Micheal's voice rose, raw with years of suppressed grief. "You talk about collapsing? Look at us! Lizzy's never home. She's always in some lecture hall, some internship, anything to avoid coming back to this house. Emma's drowning in clubs, sports, volunteer work—she's trying to fill the silence with noise. And Gift… Gift barely says a word anymore. She's a ghost in her own home. And you… you're never there. It's always 'the case' or 'Raymond's schedule.' When was the last time we sat down for dinner without a phone on the table? When was the last time you asked me how my day was, not about the fight I got into?"

Amanda's shoulders shook, a single tear escaping to trace a line down her cheek. "I'm sorry, Micheal. I'm sorry I wasn't there. I'm sorry I let my grief drive me to a place where I thought work could fill the void. But you can't keep blaming me for everything. You're an adult now. You make choices. You chose to go after Teema's ex. You chose to keep this secret. You can't keep using my absence as an excuse for every bad decision you make."

Micheal's fists clenched, the knuckles white. "You think I'm using you as an excuse? You think I'm not hurting because of you? I watched you walk away from Dad's grave, from our family, and I thought maybe if I could be the one who protects someone, I could make up for the fact that I couldn't protect him. I thought maybe if I could keep Teema safe, I could finally feel like I'm worth something. But you… you just keep pulling away. You say you're trying to keep us safe, but you're killing us with your absence."

Silence settled, heavy and suffocating. Micheal stared at her son, the boy who had grown into a man before her eyes, his eyes burning with a mixture of anger, hurt, and a desperate longing for the mother he once knew. She took a shaky breath, the words she wanted to say tangled with the years of unsaid things.

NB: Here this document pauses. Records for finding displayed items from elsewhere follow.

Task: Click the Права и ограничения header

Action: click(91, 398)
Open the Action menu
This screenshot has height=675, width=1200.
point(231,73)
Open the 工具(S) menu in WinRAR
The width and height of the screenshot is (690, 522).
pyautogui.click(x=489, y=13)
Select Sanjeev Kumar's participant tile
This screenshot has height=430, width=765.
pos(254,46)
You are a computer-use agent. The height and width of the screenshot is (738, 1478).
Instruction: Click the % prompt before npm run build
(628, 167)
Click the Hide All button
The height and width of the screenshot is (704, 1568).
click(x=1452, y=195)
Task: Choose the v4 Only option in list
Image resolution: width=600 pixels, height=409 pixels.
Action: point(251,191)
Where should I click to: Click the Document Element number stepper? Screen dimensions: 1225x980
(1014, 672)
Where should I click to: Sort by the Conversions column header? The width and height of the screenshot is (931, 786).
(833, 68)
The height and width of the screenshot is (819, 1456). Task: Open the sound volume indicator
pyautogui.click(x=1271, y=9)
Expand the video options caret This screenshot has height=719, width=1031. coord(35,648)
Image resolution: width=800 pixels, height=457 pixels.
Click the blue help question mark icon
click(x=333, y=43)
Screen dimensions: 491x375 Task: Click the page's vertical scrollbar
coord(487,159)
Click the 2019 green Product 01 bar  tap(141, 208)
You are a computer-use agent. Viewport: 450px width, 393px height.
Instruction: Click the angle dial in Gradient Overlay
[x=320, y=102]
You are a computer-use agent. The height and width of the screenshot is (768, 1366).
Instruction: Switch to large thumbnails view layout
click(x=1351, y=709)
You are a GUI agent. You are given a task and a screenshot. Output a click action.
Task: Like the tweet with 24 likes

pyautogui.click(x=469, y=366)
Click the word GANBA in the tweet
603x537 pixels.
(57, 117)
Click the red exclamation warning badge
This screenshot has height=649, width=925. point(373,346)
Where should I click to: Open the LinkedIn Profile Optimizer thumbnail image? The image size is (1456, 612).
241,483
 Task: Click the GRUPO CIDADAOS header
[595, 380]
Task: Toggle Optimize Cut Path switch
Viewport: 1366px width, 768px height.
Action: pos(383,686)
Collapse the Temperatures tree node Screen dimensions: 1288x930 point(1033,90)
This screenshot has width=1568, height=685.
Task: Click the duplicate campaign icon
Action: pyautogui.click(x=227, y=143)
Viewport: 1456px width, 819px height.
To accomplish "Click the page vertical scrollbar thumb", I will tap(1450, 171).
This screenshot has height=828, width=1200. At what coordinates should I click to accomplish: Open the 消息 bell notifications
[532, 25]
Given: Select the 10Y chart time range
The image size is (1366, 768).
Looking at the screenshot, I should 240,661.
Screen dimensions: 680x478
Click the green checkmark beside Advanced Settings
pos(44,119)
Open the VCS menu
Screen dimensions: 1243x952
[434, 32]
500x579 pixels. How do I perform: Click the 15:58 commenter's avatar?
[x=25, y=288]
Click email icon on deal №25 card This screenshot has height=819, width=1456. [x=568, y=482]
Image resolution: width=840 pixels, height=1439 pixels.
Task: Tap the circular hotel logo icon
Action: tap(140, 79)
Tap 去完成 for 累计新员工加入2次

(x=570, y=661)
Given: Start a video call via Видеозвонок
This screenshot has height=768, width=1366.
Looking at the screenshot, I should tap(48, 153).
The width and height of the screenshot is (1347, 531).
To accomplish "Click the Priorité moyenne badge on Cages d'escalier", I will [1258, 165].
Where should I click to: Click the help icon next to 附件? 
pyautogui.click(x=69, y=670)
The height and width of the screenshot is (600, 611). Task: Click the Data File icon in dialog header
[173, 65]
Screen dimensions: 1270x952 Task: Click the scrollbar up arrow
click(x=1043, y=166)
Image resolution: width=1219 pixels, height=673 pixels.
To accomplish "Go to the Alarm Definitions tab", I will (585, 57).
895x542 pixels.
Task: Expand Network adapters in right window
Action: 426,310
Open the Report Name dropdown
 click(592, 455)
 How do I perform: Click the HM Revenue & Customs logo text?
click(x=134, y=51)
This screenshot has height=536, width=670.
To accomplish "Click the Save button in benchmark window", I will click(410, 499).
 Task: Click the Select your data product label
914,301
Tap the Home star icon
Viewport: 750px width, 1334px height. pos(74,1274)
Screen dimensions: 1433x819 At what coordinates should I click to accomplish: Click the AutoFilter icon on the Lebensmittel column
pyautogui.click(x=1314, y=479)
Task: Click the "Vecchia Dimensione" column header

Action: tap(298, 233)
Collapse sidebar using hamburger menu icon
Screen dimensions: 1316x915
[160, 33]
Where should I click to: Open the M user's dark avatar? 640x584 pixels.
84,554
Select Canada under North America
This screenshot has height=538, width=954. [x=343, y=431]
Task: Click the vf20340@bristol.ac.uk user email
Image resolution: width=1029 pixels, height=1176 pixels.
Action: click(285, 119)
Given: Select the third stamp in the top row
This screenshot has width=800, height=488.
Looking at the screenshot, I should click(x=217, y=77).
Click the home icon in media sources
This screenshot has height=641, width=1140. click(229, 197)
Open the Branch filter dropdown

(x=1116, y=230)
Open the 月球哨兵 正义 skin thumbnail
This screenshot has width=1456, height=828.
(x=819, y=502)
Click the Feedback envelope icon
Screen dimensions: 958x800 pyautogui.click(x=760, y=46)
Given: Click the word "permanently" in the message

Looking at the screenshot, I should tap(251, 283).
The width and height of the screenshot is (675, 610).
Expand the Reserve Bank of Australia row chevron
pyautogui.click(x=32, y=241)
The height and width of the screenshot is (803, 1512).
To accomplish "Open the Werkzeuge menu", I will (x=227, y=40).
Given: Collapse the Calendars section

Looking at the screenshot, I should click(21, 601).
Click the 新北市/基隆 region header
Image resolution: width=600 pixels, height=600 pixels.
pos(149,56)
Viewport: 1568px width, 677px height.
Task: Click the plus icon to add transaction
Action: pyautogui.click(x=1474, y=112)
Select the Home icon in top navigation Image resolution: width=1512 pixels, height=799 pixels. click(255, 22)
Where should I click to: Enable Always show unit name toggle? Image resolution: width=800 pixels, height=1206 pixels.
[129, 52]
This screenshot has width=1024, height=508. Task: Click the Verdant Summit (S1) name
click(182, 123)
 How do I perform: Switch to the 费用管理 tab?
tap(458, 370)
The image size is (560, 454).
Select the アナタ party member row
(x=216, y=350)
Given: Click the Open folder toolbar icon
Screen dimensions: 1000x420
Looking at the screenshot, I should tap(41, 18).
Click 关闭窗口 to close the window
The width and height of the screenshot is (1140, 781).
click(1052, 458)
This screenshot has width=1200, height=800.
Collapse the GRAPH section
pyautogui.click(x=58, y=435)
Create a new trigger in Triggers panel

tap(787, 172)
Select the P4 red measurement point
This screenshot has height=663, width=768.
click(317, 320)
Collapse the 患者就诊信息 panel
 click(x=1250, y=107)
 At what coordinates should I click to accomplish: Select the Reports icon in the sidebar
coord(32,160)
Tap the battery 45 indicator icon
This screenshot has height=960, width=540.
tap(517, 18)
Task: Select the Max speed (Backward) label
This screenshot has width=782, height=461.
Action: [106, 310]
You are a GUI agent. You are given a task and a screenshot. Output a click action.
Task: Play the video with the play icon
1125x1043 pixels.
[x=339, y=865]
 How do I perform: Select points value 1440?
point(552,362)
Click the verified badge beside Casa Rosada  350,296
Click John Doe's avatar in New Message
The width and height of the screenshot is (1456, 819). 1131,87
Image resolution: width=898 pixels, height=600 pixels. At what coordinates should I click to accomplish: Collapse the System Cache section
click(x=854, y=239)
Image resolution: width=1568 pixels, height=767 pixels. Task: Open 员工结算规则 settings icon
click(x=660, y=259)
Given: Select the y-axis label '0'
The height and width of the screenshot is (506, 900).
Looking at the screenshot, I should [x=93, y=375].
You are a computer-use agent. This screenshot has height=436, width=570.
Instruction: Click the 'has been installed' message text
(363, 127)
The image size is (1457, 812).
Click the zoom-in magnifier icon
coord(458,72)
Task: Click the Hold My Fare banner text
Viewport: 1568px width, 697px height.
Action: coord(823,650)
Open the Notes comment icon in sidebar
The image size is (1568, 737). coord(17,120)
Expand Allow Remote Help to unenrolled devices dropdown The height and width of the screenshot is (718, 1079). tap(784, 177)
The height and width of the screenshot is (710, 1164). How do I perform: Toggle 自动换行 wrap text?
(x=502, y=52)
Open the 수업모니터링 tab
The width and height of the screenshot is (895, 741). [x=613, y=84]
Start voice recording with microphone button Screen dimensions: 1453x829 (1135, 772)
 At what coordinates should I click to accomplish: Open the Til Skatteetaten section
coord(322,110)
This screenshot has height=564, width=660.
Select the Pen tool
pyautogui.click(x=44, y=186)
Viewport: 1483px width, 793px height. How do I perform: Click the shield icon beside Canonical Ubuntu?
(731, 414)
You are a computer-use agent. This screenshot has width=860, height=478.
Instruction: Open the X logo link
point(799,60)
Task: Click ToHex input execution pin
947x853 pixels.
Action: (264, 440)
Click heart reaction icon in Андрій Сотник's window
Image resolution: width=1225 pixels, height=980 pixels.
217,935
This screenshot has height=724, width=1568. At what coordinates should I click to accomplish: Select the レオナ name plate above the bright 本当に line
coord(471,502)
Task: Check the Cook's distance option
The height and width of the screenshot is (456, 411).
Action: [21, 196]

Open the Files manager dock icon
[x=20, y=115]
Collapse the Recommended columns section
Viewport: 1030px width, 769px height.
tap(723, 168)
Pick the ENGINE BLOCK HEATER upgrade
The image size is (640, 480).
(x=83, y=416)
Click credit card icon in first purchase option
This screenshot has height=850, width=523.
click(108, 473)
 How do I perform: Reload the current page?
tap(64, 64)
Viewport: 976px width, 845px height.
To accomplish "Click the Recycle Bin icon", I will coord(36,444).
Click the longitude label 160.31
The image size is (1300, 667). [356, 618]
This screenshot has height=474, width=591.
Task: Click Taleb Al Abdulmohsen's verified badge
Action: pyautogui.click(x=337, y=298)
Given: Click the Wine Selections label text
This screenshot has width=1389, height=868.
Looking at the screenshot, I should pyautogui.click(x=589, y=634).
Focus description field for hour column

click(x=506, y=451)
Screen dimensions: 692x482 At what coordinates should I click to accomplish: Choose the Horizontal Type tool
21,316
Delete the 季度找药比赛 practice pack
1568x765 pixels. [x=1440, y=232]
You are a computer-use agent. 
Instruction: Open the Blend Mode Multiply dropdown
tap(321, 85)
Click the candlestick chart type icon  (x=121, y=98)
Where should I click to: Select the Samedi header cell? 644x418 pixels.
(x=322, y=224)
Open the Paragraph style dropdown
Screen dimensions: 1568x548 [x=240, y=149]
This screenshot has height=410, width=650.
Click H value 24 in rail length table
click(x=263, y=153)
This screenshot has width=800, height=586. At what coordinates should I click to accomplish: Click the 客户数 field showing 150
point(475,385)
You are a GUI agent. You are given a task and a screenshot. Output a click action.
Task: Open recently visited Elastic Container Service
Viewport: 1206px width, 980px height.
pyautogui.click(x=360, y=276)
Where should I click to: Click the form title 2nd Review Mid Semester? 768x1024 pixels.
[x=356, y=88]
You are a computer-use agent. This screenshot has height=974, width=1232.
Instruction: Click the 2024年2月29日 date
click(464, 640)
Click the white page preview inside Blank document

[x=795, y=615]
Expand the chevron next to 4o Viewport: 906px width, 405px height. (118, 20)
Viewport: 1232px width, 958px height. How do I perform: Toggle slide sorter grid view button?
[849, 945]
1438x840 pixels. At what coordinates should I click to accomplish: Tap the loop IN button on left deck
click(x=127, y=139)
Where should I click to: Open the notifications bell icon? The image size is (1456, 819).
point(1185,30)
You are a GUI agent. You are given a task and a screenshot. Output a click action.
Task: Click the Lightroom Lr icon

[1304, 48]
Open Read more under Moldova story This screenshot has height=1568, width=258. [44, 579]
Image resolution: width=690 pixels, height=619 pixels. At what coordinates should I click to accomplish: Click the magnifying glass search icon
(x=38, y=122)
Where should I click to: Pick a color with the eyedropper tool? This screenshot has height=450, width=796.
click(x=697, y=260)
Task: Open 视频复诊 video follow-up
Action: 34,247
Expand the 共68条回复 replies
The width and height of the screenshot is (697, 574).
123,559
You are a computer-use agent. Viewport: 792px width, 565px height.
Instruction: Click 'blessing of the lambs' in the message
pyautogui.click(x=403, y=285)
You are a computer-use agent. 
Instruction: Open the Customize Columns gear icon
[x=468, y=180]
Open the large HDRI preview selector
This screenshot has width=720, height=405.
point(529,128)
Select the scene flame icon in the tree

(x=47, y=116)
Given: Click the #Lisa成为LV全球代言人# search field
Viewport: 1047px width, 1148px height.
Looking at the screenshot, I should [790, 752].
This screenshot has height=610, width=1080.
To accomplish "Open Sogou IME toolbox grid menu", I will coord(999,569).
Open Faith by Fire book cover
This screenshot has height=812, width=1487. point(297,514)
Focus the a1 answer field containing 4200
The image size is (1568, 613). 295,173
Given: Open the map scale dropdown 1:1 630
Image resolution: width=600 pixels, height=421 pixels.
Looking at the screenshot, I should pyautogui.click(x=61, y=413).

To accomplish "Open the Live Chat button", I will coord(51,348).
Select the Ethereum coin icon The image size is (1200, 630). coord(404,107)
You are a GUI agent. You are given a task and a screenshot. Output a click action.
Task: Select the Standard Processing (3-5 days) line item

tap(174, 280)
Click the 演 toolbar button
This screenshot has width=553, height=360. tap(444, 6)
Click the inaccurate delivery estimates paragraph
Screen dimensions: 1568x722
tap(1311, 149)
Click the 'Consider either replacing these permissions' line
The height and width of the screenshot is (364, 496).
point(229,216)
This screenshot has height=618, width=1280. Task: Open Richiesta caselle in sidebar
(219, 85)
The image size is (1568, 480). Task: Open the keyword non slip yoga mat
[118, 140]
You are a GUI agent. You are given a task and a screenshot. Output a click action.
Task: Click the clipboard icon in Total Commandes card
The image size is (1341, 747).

"If you're so unhappy here, Micheal, then leave," she whispered, voice cracking. "Find a place where you can be yourself without the weight of my mistakes. I won't stand in the way of your happiness, even if it means losing you to a life I can't control. But don't you dare blame me for the choices you make now. I've given you everything I could, even when I was broken."

Micheal stared at her, the disappointment in his gaze turning into something colder, more distant. He felt the ache in his chest, not just from the fight, but from the realization that the woman who was supposed to be his anchor had become another storm he couldn't navigate.

Without another word, he turned on his heel, the kitchen chair scraping against the floor. He walked toward the stairs, each step echoing like a drumbeat of finality. As he reached the top, he paused, hand on the railing, and looked back once more. Lena stood in the doorway, a silhouette against the dim light, her shoulders hunched as if the weight of the world had finally settled onto them.

Micheal's voice was barely a whisper, but it carried the weight of a thousand unsaid things. "I'm sorry, Mom. I'm sorry we both lost ourselves." He pushed the door to his room open, the click of the latch a soft, final punctuation to the argument that had shattered the fragile peace they had been trying to hold onto. The room beyond was dark, but for the first time in a long while, Micheal felt a strange sort of clarity—a cold resolve that maybe, just maybe, the only way to protect the people he loved was to step away from the chaos and find his own path, even if it meant leaving the home he had known behind.